116 3rd St SE
Cedar Rapids, Iowa 52401
Marion High School Class of 1943 graduates give advice
Two 97-year-olds volunteer, ride bikes and value education
Erin Jordan
May. 31, 2023 6:00 am
When Clarence Boesenberg and Arleen Luedemann graduated from Marion High School in 1943, it wasn’t with joy and optimism.
Several of their 80 classmates already had died fighting in World War II and all the male graduates faced the choice of enlisting or being drafted into the war.
“We didn’t know what was ahead because my friends, cousins and everyone was going off to service,” said Arleen (Luedemann) Starman, 97, of Burlington. “It was like we had nothing to look forward to.”
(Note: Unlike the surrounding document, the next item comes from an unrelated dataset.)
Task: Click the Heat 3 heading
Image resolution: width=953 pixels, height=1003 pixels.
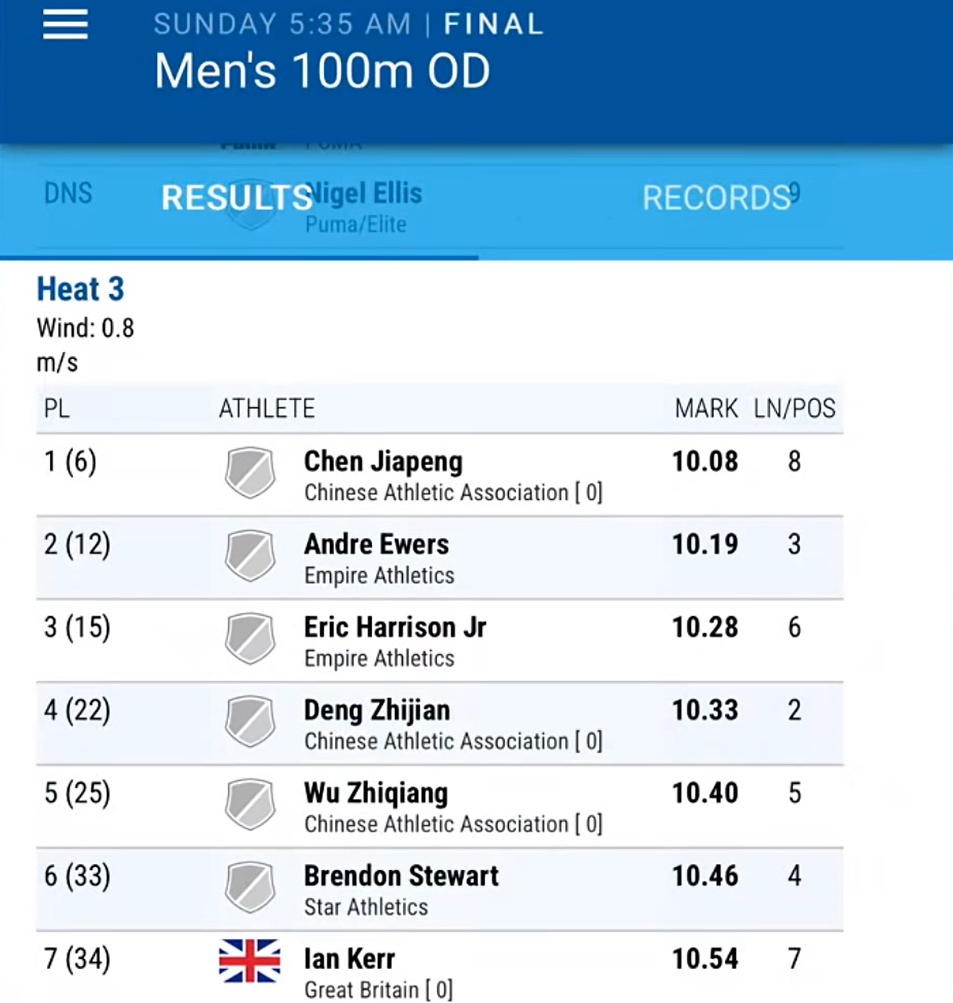Action: 81,289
Eighty years later, Starman and Boesenberg, 97, of Cedar Rapids, met up in Tipton for a mini class reunion last month to reminisce about their school days and talk about their lives since. The gathering was coordinated by LaVon Boesenberg of Martelle, who is related to Starman on her father’s side and Boesenberg through her husband.
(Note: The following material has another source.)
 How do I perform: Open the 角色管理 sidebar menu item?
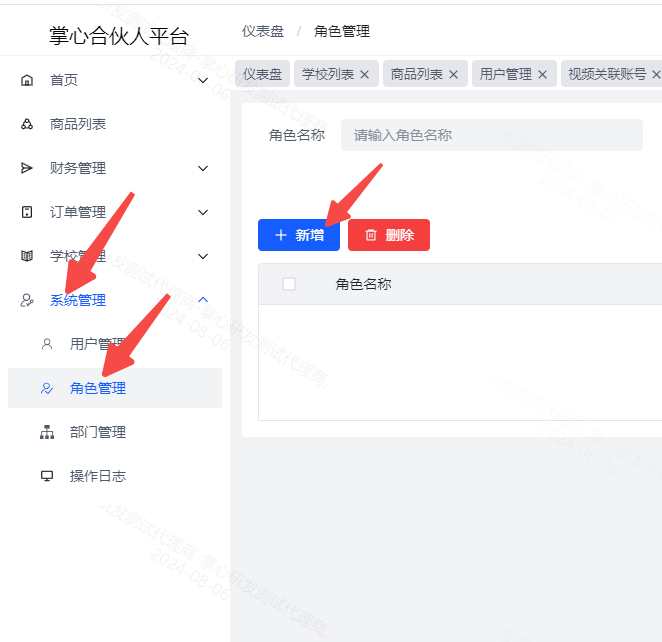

“When you go to your class reunions, you pick up conversations real easily and talk about ‘back when’,” LaVon Boesenberg said. “That’s the way it was. They started talking with each other like long lost friends.”
Needed on the farm
Clarence Boesenberg grew up on a Linn County farm, the middle of five brothers.
“My mom had a big crew to cook for,” he said in a recent interview with The Gazette.
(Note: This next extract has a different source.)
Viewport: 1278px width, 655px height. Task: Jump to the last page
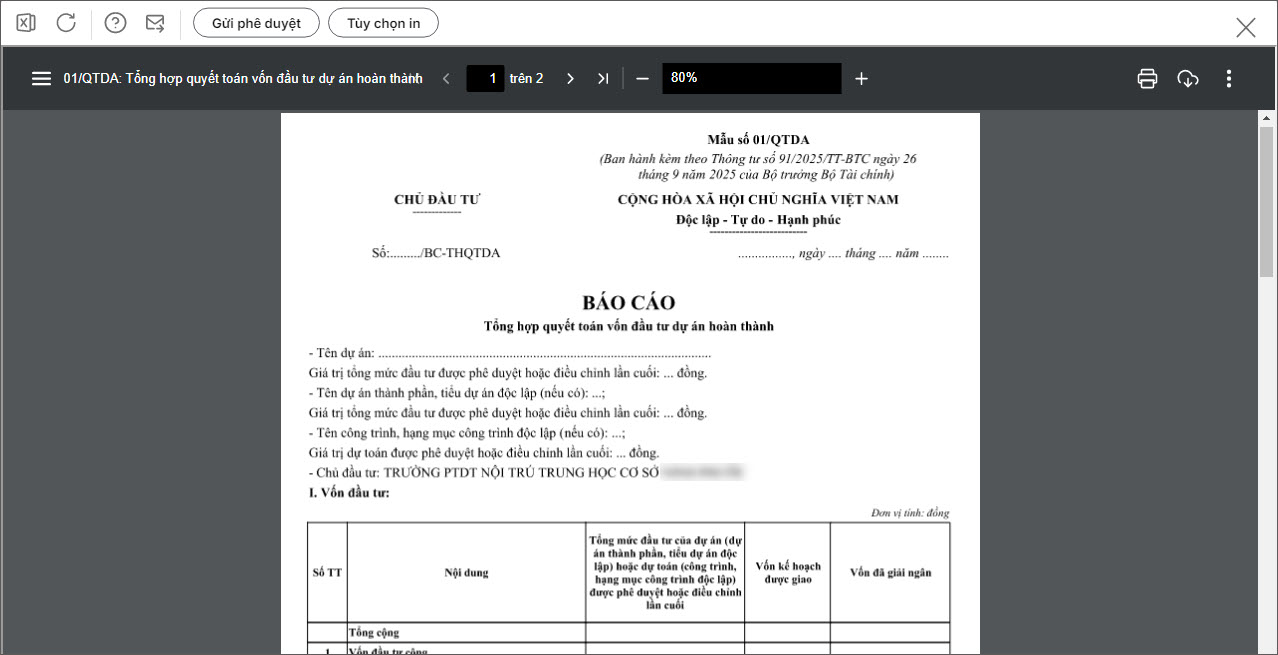coord(602,78)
To help the war effort, the U.S. government rationed food, gasoline, clothing and other items. The food limits were no problem because the Boesenbergs had a big garden and could slaughter hogs or cattle to feed the family, he said. Farmers got more gasoline rations than others, but Boesenberg remembers his dad not letting the boys drive any more than was necessary.
The Class of 1943 took a class trip, riding the CRANDIC passenger train from Cedar Rapids to Iowa City to see the University of Iowa campus, Boesenberg said. He also bought a class ring, although it’s long since disappeared.
“I had friends, yes, but as soon as school was over Dad wanted us back home to work on the farm,” Boesenberg said. “He wasn’t that keen on education. He had ideas of us being farmers and he didn’t think we needed an education for that.”
When Boesenberg graduated from high school, his two older brothers already were serving in the Navy. Their father helped Boesenberg defer his military service for six months so he could help plant and harvest the 1943 crop, but after that, Boesenberg also enlisted in the Navy.
He served 18 months as a stateside medic before coming back to Cedar Rapids, where he became reacquainted with a friend’s younger sister, Ruby. They were married for 62 years and had two children before Ruby died in 2011.
Boesenberg worked as a pressman for Lefebure for 38 years. Boesenberg now volunteers three days a week for Meals on Wheels and is thinking about cycling a few days of RAGBRAI this summer, as he’s done in other years.
He has this advice for 2023 graduates:
“I would say to get an education now would be something they should do,” he said. “Although there are good jobs they could do, an education really would help.”
Volunteering is new passion
Starman, too, wanted to go to college. When all the boys were heading off to war, she thought about enrolling at Coe College in Cedar Rapids.
“When I graduated, my brother-in-law in Burlington was being drafted,” she said. “My sister was expecting her third child. Between my mother and sister, they decided I needed to come to Burlington and help with the new baby.”
She moved to Burlington in 1943, met her future husband, Lester, and they married in 1945. They had four children before he died in 2006.
Starman was a middle school secretary for 27 years. She also taught accordion lessons, first at a studio and then in her home. For the last 15 years, Starman has volunteered at the hospice house of the Southeast Iowa Regional Medical Center.
“Every so often I would take my accordion out and play near the nurse’s desk. You could hear it throughout the house,” she said. “I very often had requests for polkas. Coming from Cedar Rapids, I learned many, many, many polkas.”
Starman urged the Class of 2023 to take responsibility for their futures and not rely too much on parents or other adults. “There are so many young people who think the world owes them an education,” she said. “Make your own path.”